----- DOCUMENT SOURCE -----
Déjà plus de 368’000 réfugiés
Sur le terrain, le flot de réfugiés fuyant l’Ukraine enfle. Depuis jeudi, quelque 368’000 réfugiés ont fui vers les pays voisins et leur nombre «continue à augmenter», a annoncé le Haut-Commissariat de l’ONU pour les réfugiés. L’UE a dit s’attendre à plus de 7 millions de personnes déplacées. L’Ukraine a fait état de quelque 200 civils tués et de dizaines de militaires morts au combat, mais n’a pas publié de bilan précis dimanche.
Selon l’état-major ukrainien, l’armée russe «n’a pas atteint» son «principal objectif (qui) est de verrouiller Kiev» et a recours «au sabotage» avec «des groupes de reconnaissance qui détruisent l’infrastructure civile». À Kiev, sous couvre-feu jusqu’à lundi 08 h 00, la journée a été calme après des affrontements durant la nuit «avec des groupes subversifs» selon le bureau du maire.
Deux villes encerclées
De son côté, le ministère russe de la Défense a affirmé avoir encerclé deux grandes villes du Sud, Kherson et Berdiansk, qui comptent respectivement 290’000 et 110’000 habitants. Il revendique également des gains territoriaux pour les séparatistes prorusses dans l’Est, soutenus par l’armée russe.
L’armée russe a pour la première fois dimanche reconnu des pertes humaines, sans les chiffrer. L’Ukraine affirme que plus de 4300 soldats russes ont été tués. Kiev accuse par ailleurs la Russie devant la Cour internationale de justice de planifier un génocide en Ukraine, a annoncé dimanche la Cour, organe judiciaire principal des Nations Unies.
-----
_À FAIRE_
[A] D'après l'article sur la guerre en Ukraine, combien d'habitants compte la ville de Kherson ?
[B] Reprenez l'article sur la guerre en Ukraine juste après sa dernière phrase.
----- DONNÉES EXTRAITES -----
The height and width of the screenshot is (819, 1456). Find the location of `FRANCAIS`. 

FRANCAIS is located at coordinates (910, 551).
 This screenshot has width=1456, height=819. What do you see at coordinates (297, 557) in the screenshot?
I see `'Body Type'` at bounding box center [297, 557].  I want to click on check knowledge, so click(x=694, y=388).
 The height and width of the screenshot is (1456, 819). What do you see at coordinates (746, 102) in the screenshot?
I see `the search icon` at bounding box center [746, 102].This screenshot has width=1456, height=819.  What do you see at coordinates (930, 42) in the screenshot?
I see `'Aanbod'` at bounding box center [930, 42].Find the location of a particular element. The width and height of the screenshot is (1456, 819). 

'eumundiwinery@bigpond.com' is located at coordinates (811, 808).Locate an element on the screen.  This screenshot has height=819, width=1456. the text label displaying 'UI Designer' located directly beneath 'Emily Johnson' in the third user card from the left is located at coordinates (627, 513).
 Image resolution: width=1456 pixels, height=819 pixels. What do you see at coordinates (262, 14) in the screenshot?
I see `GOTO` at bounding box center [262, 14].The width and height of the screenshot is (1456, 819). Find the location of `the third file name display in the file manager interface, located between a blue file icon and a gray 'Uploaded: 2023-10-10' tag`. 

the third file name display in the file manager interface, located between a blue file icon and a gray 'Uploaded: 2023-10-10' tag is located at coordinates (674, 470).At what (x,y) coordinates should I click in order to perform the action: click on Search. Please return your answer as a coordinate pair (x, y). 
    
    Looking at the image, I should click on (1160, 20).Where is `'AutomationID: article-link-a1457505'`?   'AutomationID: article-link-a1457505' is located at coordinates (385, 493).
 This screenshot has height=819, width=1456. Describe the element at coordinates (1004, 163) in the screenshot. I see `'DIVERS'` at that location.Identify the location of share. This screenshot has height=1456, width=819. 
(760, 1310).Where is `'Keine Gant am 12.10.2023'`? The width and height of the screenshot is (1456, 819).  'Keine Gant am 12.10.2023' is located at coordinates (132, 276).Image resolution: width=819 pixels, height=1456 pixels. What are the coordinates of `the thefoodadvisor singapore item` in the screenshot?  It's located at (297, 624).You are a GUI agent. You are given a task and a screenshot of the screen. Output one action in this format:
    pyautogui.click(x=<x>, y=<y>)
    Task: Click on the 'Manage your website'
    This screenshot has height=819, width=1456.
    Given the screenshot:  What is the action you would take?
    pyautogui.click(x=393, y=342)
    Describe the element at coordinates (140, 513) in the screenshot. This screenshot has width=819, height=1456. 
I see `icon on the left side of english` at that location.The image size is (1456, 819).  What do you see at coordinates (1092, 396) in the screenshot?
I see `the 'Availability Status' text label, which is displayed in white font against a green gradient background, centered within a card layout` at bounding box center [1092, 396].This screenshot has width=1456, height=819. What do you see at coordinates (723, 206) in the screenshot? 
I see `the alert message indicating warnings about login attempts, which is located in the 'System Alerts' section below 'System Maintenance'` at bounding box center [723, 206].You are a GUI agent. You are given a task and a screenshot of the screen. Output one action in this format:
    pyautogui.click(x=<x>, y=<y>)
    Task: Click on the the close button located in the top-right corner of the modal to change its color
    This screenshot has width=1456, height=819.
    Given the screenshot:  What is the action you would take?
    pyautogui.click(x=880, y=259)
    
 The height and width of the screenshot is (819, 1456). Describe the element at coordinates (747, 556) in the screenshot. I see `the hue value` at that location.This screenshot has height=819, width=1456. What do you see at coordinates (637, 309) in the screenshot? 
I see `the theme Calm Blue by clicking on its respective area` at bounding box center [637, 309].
-----
_RÉPONSES AUX CONSIGNES_
[A] Kherson compte 290’000 habitants.

[B]
Le Conseil de sécurité de l’ONU a adopté dimanche une résolution convoquant lundi «en session extraordinaire d’urgence» l’Assemblée générale des Nations Unies pour que ses 193 membres se prononcent sur l’invasion de l’Ukraine par la Russie. Et la France déposera lundi au Conseil de sécurité un projet de résolution sur l’aide humanitaire à l’Ukraine.
L’Union européenne a confirmé dimanche qu’elle s’était entendue avec les puissances du G7 pour bloquer les transactions de la Banque centrale russe. Quant à l’éviction de banques russes du système international de messagerie interbancaire Swift, rouage essentiel de la finance mondiale, annoncée samedi, le chef de la diplomatie de l’UE Josep Borrell a annoncé que l’UE «continuera à y travailler» avec ses partenaires dans le monde.
Volodymyr Zelensky a salué la formation d’une «coalition anti-guerre» internationale pour soutenir l’Ukraine et appelé les étrangers à venir se battre «contre les criminels de guerre russes» dans une «Légion internationale» en formation. Premier pays à réagir à cet appel, le Danemark a dit ne pas y voir d’»obstacle juridique». «C’est un choix que tout un chacun peut faire», a déclaré la Première ministre Mette Frederiksen.
Première décision frappant le secteur pétrolier, la major britannique BP a annoncé dimanche sortir du capital du géant russe Rosneft dont elle détient une participation de 19,75%, malgré la perte financière importante engendrée. L’Arabie saoudite a de son côté confirmé son attachement à l’alliance Opep+ avec la Russie, dimanche lors d’un entretien entre le prince héritier Mohammed ben Salmane et le président français Emmanuel Macron.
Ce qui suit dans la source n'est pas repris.